## [ACTIVITY]
Without the pictures, return each record as it appears.

### AVAILABLE DATA ###

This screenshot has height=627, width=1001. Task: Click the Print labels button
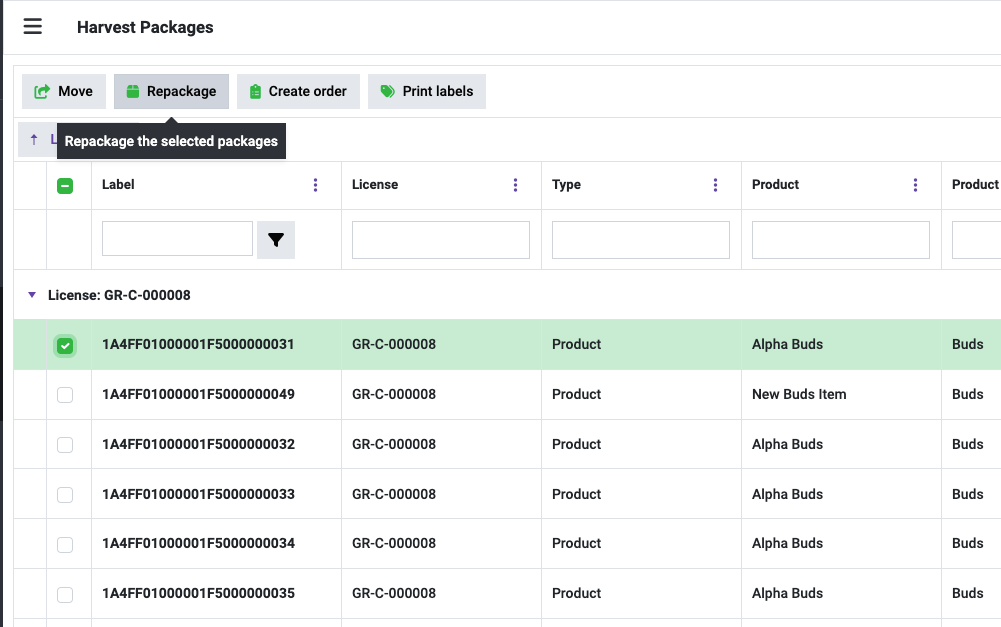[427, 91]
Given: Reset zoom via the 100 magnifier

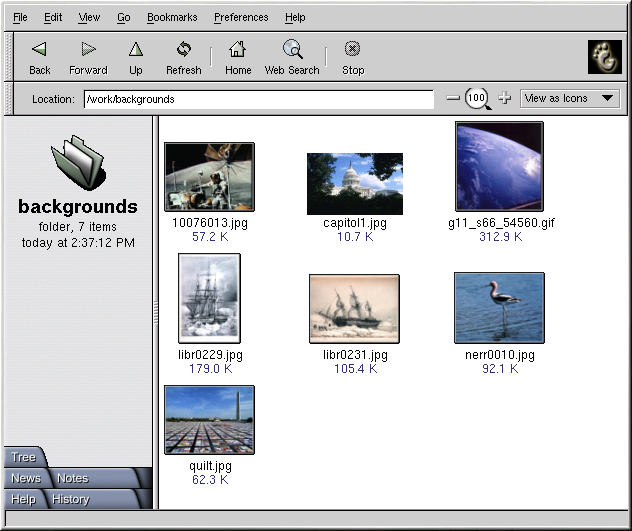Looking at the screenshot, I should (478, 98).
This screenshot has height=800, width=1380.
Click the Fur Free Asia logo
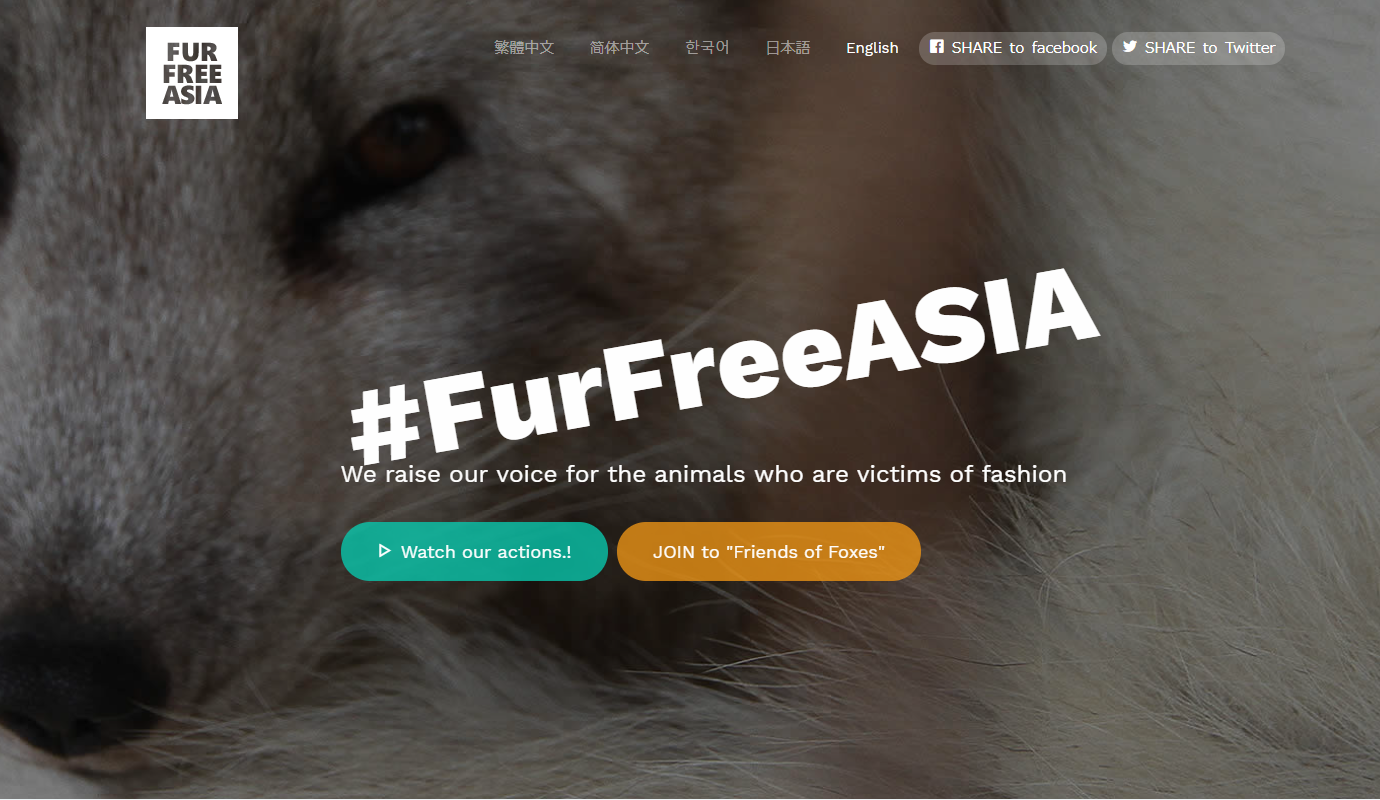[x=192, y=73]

###

## [SOLUTION FOR THIS EXERCISE]
This screenshot has height=627, width=1001. Task: Click the Print labels button
[427, 91]
Given: Reset zoom via the 100 magnifier

Looking at the screenshot, I should (478, 98).
This screenshot has height=800, width=1380.
Click the Fur Free Asia logo
[x=192, y=73]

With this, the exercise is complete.